INPUT RECORDS →
[Start of Attachment]
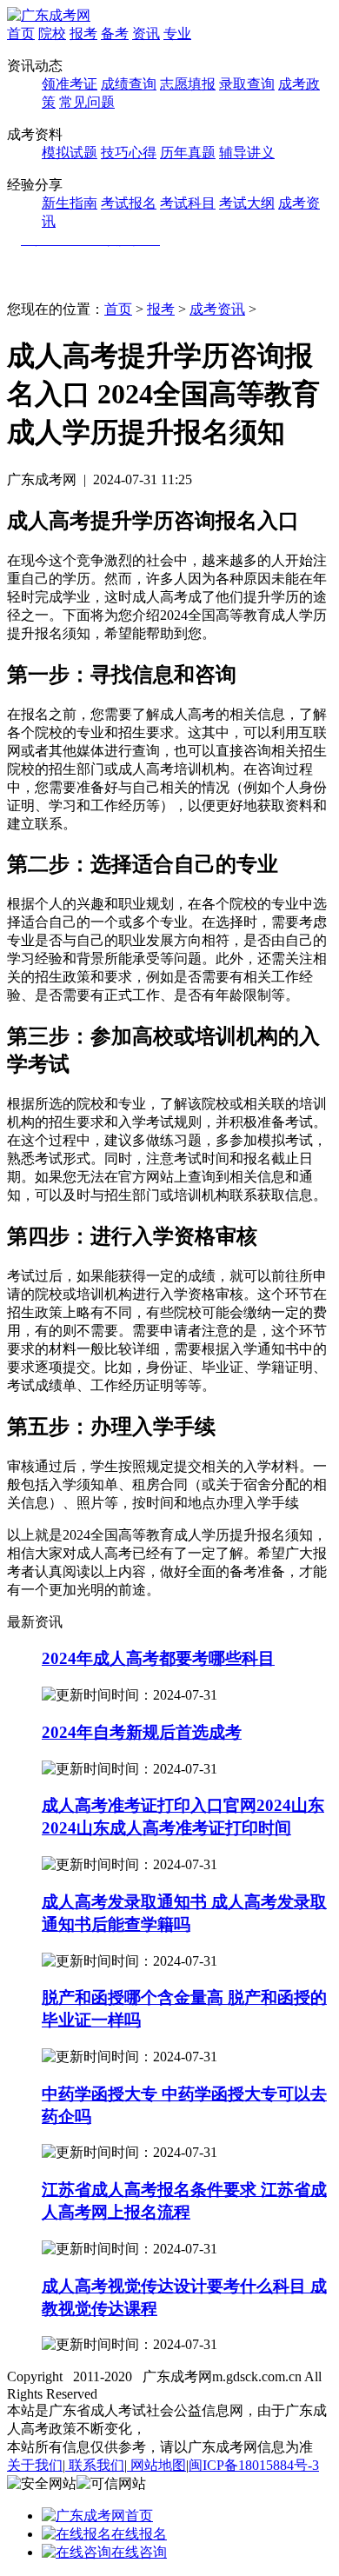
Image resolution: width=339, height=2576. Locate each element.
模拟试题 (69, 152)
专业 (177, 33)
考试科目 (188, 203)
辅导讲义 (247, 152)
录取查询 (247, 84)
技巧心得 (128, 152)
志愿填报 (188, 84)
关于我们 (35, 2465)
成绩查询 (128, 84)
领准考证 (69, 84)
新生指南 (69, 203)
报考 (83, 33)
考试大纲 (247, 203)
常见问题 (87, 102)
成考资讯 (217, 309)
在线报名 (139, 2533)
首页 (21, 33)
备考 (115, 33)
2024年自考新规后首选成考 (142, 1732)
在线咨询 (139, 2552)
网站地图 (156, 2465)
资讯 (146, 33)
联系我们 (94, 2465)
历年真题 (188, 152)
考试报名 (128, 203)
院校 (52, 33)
[End of Attachment]
[Start of Attachment]
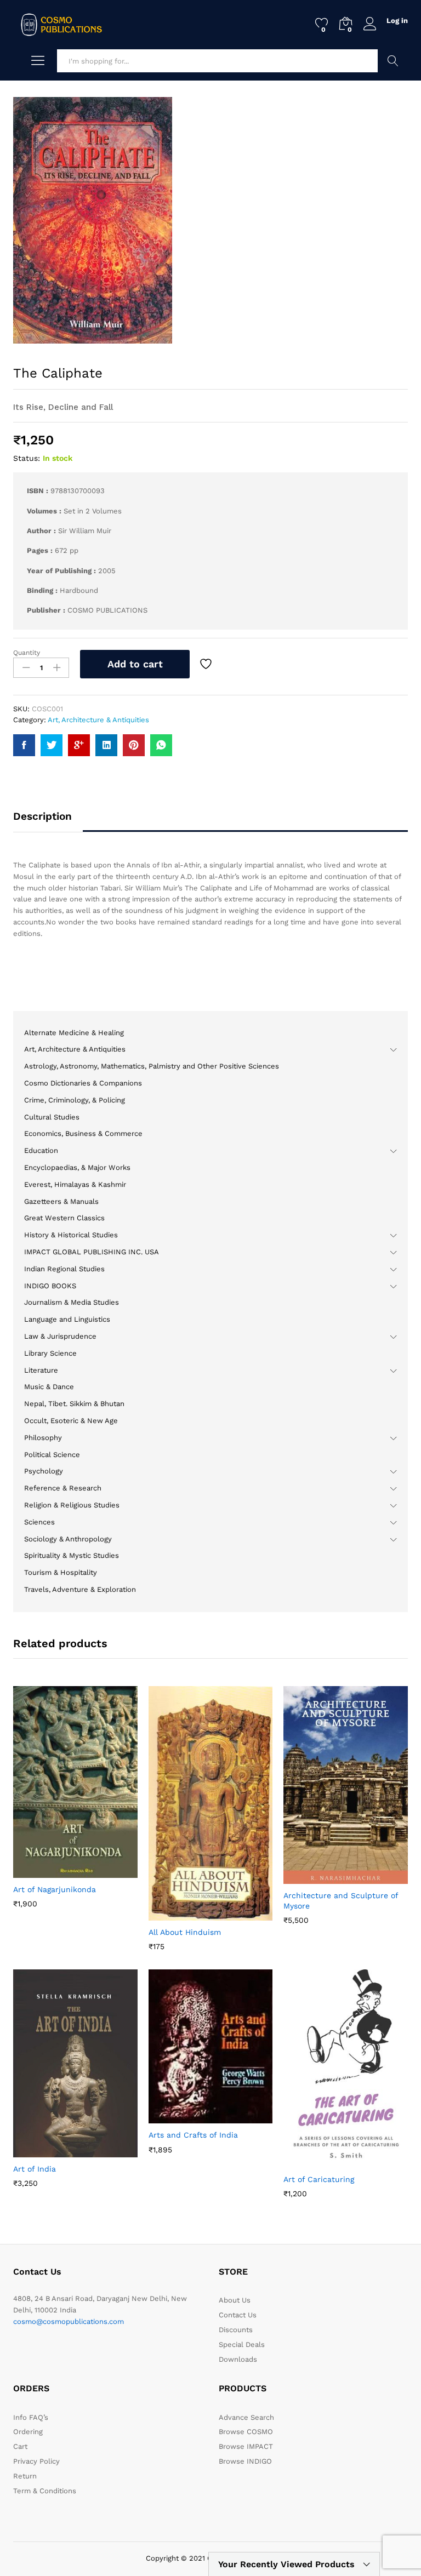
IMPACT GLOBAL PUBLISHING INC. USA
[End of Attachment]
Every line from the line containing "Image resolution: width=339, height=2576." through the line containing "网站地图 (156, 2465)" in the records above must be retyped exactly. Leave out the rest.

Image resolution: width=339, height=2576. Locate each element.
模拟试题 (69, 152)
专业 (177, 33)
考试科目 (188, 203)
辅导讲义 (247, 152)
录取查询 (247, 84)
技巧心得 (128, 152)
志愿填报 (188, 84)
关于我们 (35, 2465)
成绩查询 (128, 84)
领准考证 (69, 84)
新生指南 (69, 203)
报考 (83, 33)
考试大纲 (247, 203)
常见问题 (87, 102)
成考资讯 (217, 309)
在线报名 (139, 2533)
首页 (21, 33)
备考 (115, 33)
2024年自考新规后首选成考 (142, 1732)
在线咨询 (139, 2552)
网站地图 (156, 2465)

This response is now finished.